理由は、髻を結うときに元結の一方を歯でしっかり固定して、きつく結ぶためです。きつく髷を結わなければ髷が安定しません。それには手だけではダメで、歯で元結の咥える必要があります。

きつく結うには元結の進化もあります。紙を撚った1.2ミリほどの元結には糊が仕込んであり、髪結さんは結う前に湿らせて結いあげます。濡らすことで糊がはたらき髻が固定されます。もちろん元結は使い捨てで、髪を解くとき鋏で切り捨てます。

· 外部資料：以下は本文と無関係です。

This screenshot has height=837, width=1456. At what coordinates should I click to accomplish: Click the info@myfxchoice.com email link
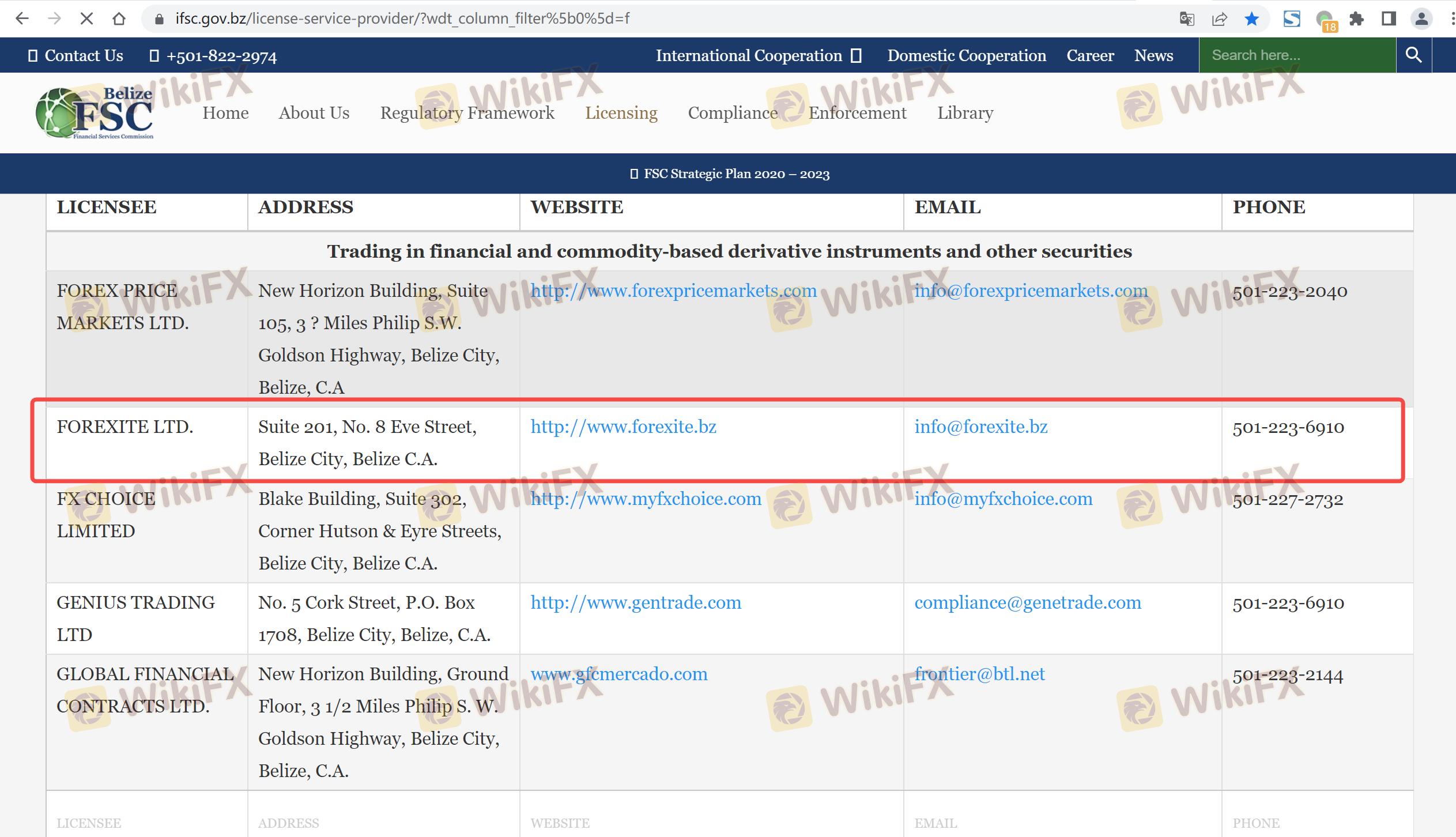1003,499
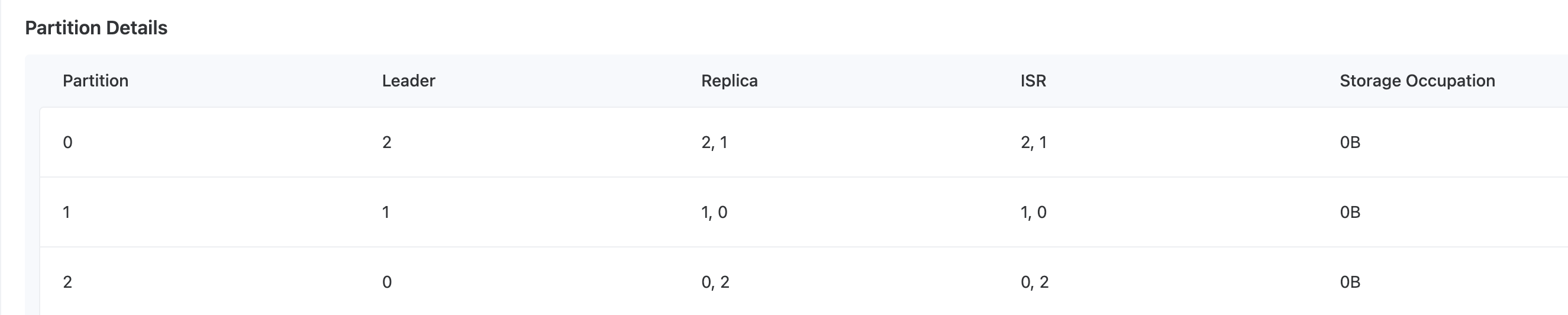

きつく結う日本髪です。長年、日本髪を結っていると、日本髪特有の髻ハゲになります。最初は天頂分、百会あたりの中央が薄くなり、その部分で髻が結えなくなると、場所を周囲に移して髻を結います。すると当然、徐々に脱毛部分が広がります。
西洋のポニーテールハゲもこれに類する脱毛で、要は毛髪をひきつめ過ぎるからです。

脱毛は、男性はホルモンバランス、女性はストレスなど心因性のものが多く見られますが、髻ハゲもポニーテールハゲも物理的な要因によります。それほどまでにして髪型にこだわるのが女心かもしれません。
ちなみに頭頂部が薄くなった女性は、黒い油墨を塗ってかくしたり(通称「くろんぼ」)、黒い毛を取り付けた「びんのみ」を貼り付けてハゲを隠したといいます。

髪結さん、結髪師はいつまでも働ける、定年のない仕事ですが、髪結さんいわく、「歯がダメになったときが引き際」ということです。